**PROBLEMS TO SOLVE:**
#1 In the crate thread, what size crate did the breeder advise flounder to get?
#2 Set down a passage of the crate thread word for word, starting with "# Which crate?" and going on through "(Apr 2, 2011)".

**ARTICLE:**
# Which crate?



## tessybear (May 1, 2011)

I am overwhelmed at the choice of crates there are. I have no idea whether to get small or medium, wire or soft? Any ideas? Dexter is part toy poodle so he won't grow that big. Will I have to buy one for him as a puppy and another one when he is older and another for travel? I would appreciate some advice.


----------



## MichelleE (Apr 2, 2011)

Had the same dilemma myself - we pick up Poppy next Sunday. After a LOT of web research I went for a 30" Savic wire crate with a divider so that she will grow into it. May end up getting a car crate depending on how she travels, but have bought an extra small car harness that plugs into the seatbelt in the hope that she will be ok between the kids in the back seat of the car. Not sure I've made the right choice, but went with advice on this and other sites and gut feel. Good luck.


----------



## flounder (Apr 26, 2011)

We asked the breeder which size to get (he had the mum in a crate) and we got a 30" as advised by him. By far the cheapest place I found was ebay. this is the one we got
Funnily enough we went out and bought Lolly a travel crate for the car today which is a soft sided one. We got this one in small I hope this helps


----------



## tessybear (May 1, 2011)

Thanks Michelle and Flounder I will get a 30". So do you put the bed inside it or separate?


----------



## flounder (Apr 26, 2011)

tessybear said:


> Thanks Michelle and Flounder I will get a 30". So do you put the bed inside it or separate?

**DATA ENTRIES:**
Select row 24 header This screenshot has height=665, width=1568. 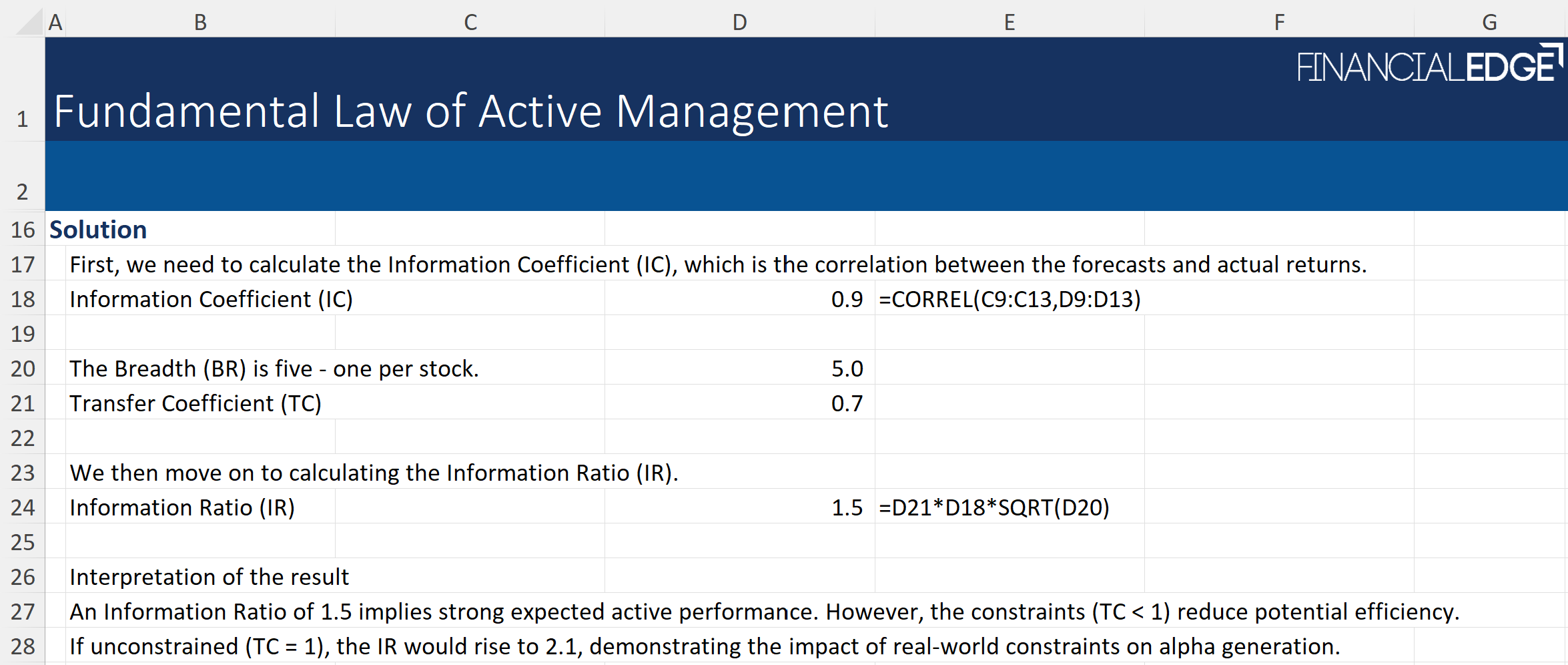pos(23,507)
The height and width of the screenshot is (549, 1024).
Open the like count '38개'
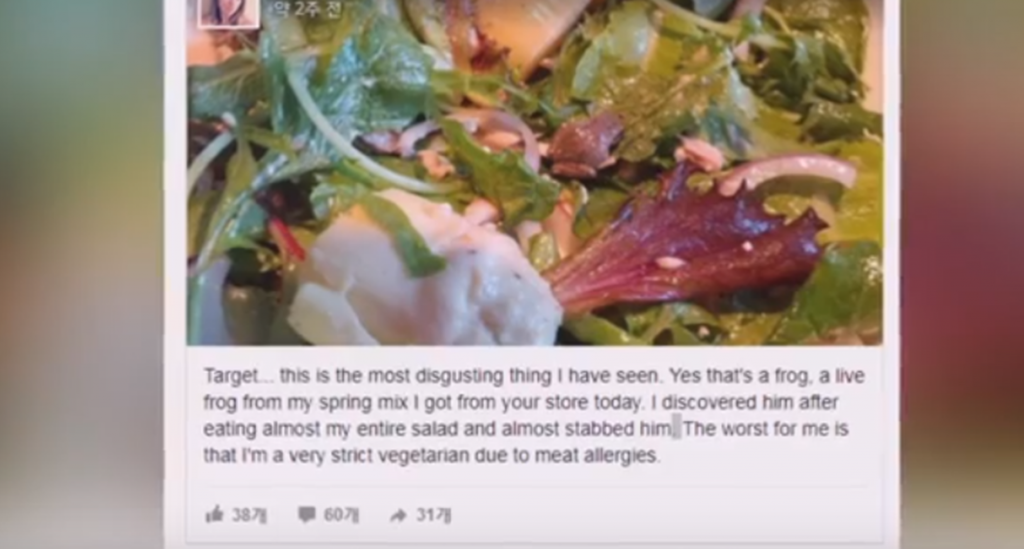[x=249, y=515]
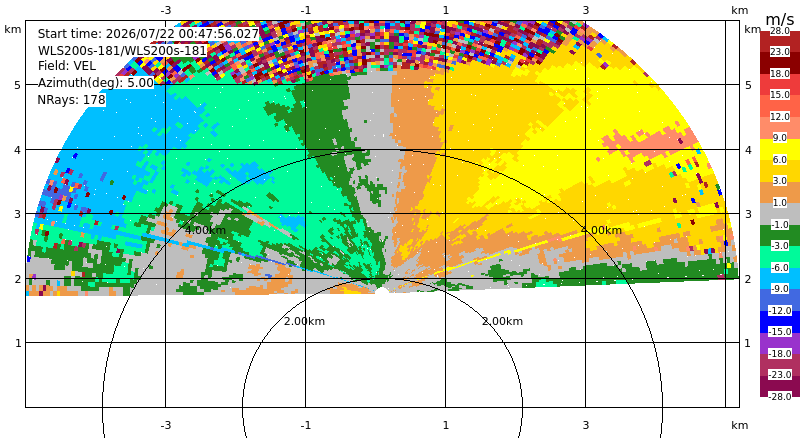Click the left axis tick label 5
Image resolution: width=800 pixels, height=438 pixels.
[18, 85]
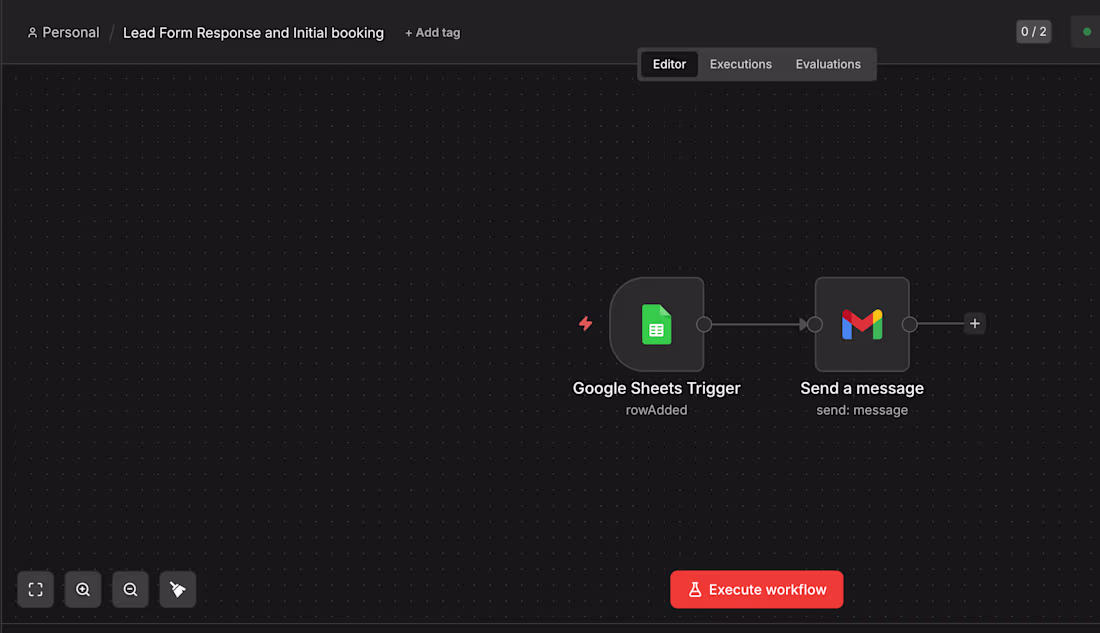Select the connection line between the two nodes
Viewport: 1100px width, 633px height.
(755, 324)
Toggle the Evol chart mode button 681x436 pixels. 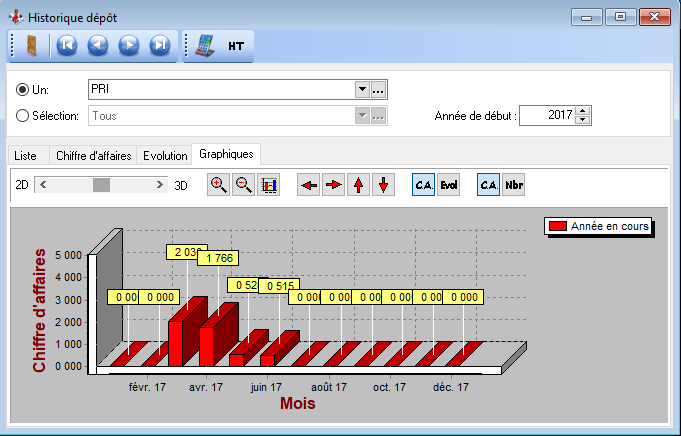448,185
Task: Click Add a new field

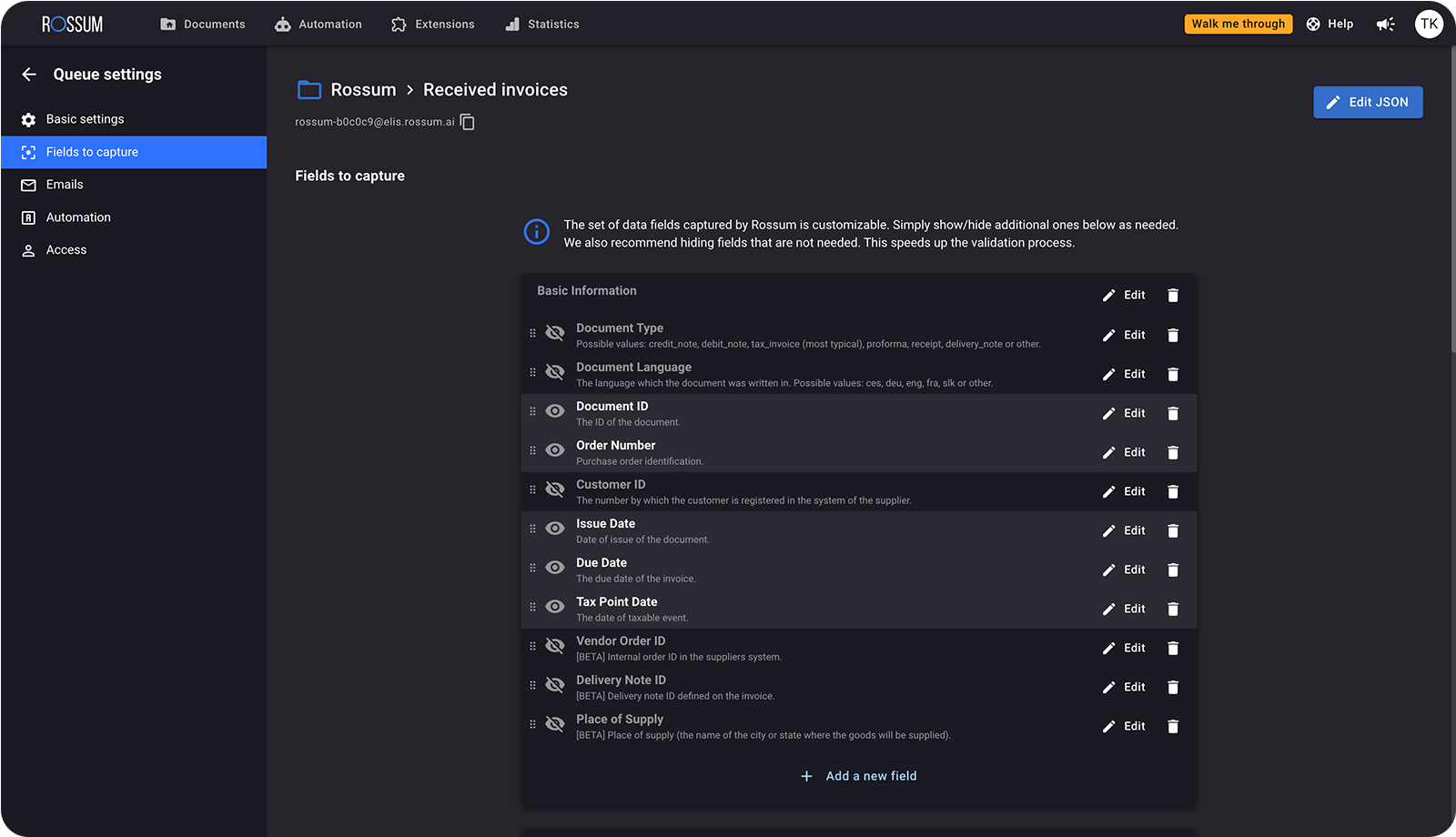Action: coord(859,776)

**FINAL RESULTS:**
#1 A 30" crate.

#2
# Which crate?



## tessybear (May 1, 2011)

I am overwhelmed at the choice of crates there are. I have no idea whether to get small or medium, wire or soft? Any ideas? Dexter is part toy poodle so he won't grow that big. Will I have to buy one for him as a puppy and another one when he is older and another for travel? I would appreciate some advice.


----------



## MichelleE (Apr 2, 2011)